Soon We May Live Longer Than 120 Years, Scientists Say

October 1, 2015 | Kelly Tatera

Elderly grandparents enjoying life at a picnic.
Photo credit: istockphoto.com

Biotechnologists are working to “hack the code of life” and extend our longevity, and one claims the first person who will live past 1,000 is probably already alive.

Back in the 1800s, people rarely lived past 50, but now, the global average life expectancy has surpassed 70. Slowly but surely, we’ve advanced in the fields of medicine and technology, and our lifespans have grown. Now,in the midst of a rapidly progressing era of technology, the expansion of our lifetimes might increase faster than ever before. In fact, biotech firms in Silicon Valley have launched programs that are working to extend the human lifespan well past 120 years of age.

Since the longest confirmed lifespan to date is 122-years-old, it will be no simple task to bring the whole human race to that level. But biotechnologists in Palo Alto, the heart of Silicon Valley, are taking on the challenge at full throttle. Their main initiative? To hack the “code of life” and thus “solve ageing,” reports Zoë Corbyn of The Guardian.

SEE ALSO: Ancient Bacteria Produce Elixir of Life

Joon Yun, a hedge-fund manager in Silicon Valley, told Corbyn that the probability of a 25-year-old dying before his or her 26th birthday is only 0.1 percent. So, statistically speaking, he says, the average person could live 1,000 years if the probability of death could be kept constant instead of skyrocketing with the trials of old age.
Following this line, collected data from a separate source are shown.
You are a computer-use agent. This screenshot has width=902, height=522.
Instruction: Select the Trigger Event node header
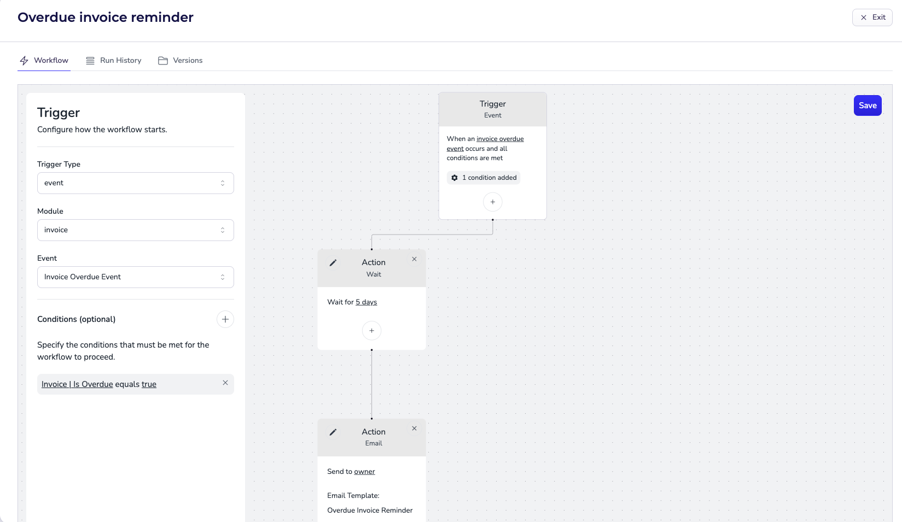point(492,109)
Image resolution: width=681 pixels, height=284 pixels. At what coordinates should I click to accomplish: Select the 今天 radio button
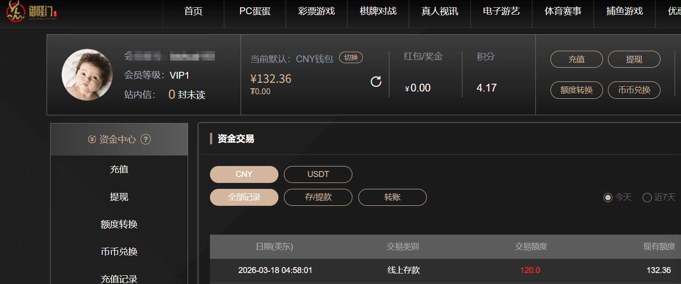pyautogui.click(x=608, y=198)
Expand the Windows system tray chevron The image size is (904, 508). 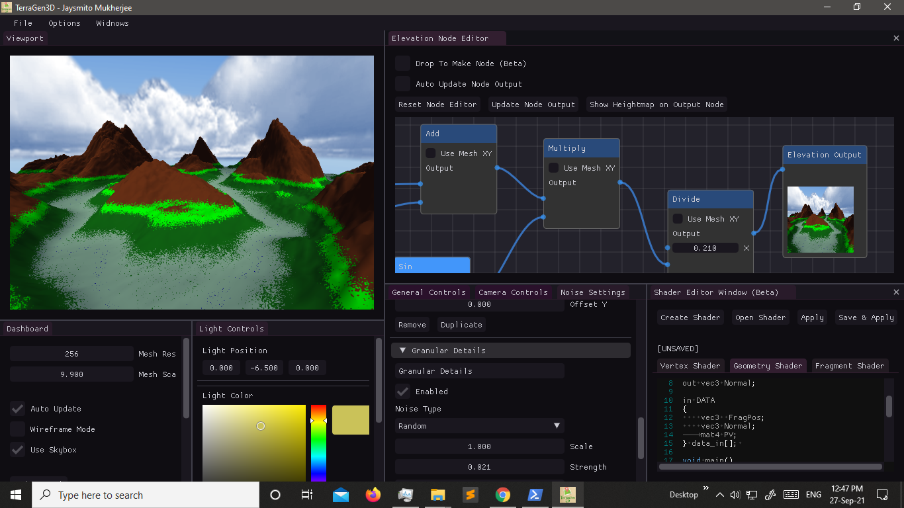[x=719, y=494]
Interestingly, he believes that an endeavor to hack the code of life is so promising that he created the Palo Alto Longevity Prize — a $1 million competition to nurture innovations that end aging. We’ve dreamed of finding the magical age-fighting properties in the mythical fountain of youth throughout history, and 15 scientific teams are bringing us closer than ever.
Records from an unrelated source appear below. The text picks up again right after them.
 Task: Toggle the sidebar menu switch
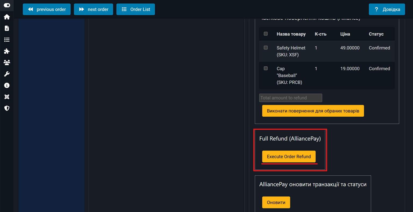[7, 5]
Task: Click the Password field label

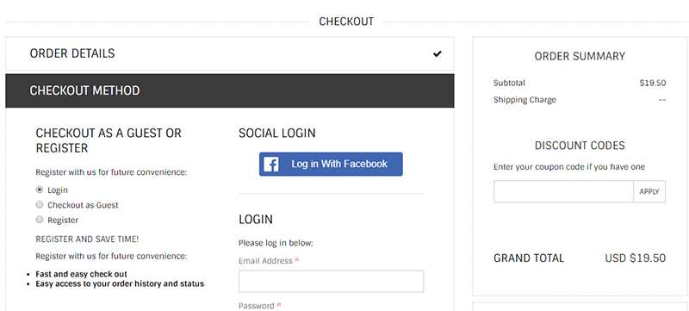Action: point(257,306)
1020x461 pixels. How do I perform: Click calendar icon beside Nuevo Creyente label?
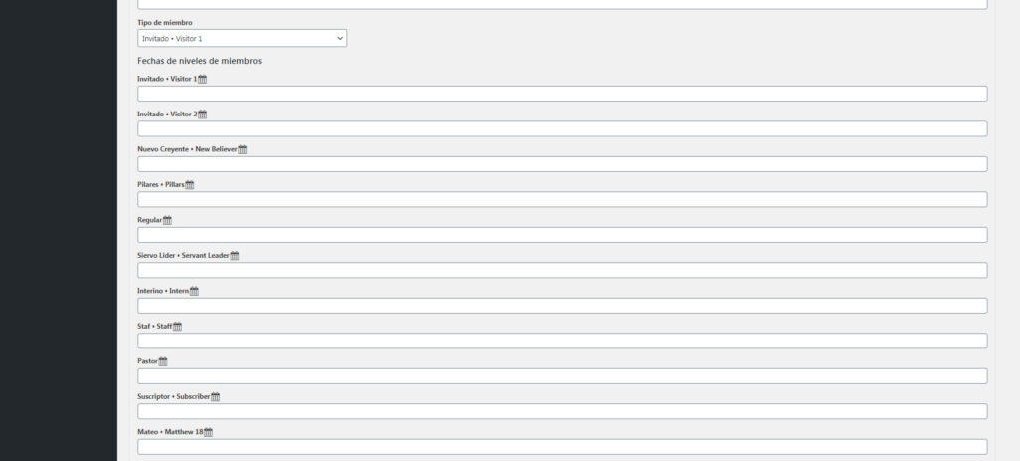click(243, 149)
Aubrey de Grey, a member of the Palo Alto Longevity Prize board, tells Corbyn that the first person who will live to 1,000 years is probably already alive. While most people accept death as an inevitability of life, he sees it as a “medical problem” that can be solved by science. He analogizes maintaining the human body to maintaining a vintage car, because we, too, are machines — but biological ones.

Biologist and technologist Craig Venter teamed up with tech entrepreneur and founder of the X Prize Foundation, Peter Diamandis, to launch the Human Longevity Inc. But the organization isn’t competing with the other biotech firms in the race to discover the Elixir of Life — instead, it’s compiling 1 million gene sequences to create a giant database by 2020. The extensive data should help biotech researchers determine what makes for a longer, healthier life.

Currently, there are several studies testing whether lifestyle choices — spicy foods, resveratrol (the compound found in red wine), mediterranean diets, exercise — bring about longer lives. There are also less conventional studies, like testing whether young blood has the potential to regenerate old brains. Or perhaps technology could be the answer, and humans could simply upload their consciousness to machines and live immortally in infinite virtual realms.

There are a number of other biotech and biomedical companies working to extend human longevity, including Calico, the Buck Institute for Research on Aging, and more.

While it’s an intriguing prospect that we could see the human lifespan radically increase in our lifetimes, it would completely change the course of human evolution. Mortality is a timestamp that reminds us to make the most out of every day, so living dozens — or hundreds — of more years might change that attitude.

Nonetheless, the thriving fields of science, technology, and evolution bear exciting possibilities for the future. But if we’re living past the hundreds and possibly reaching 1,000 years-of-age, it’s safe to say we’re going to have to give up the whole candles on the birthday cake tradition.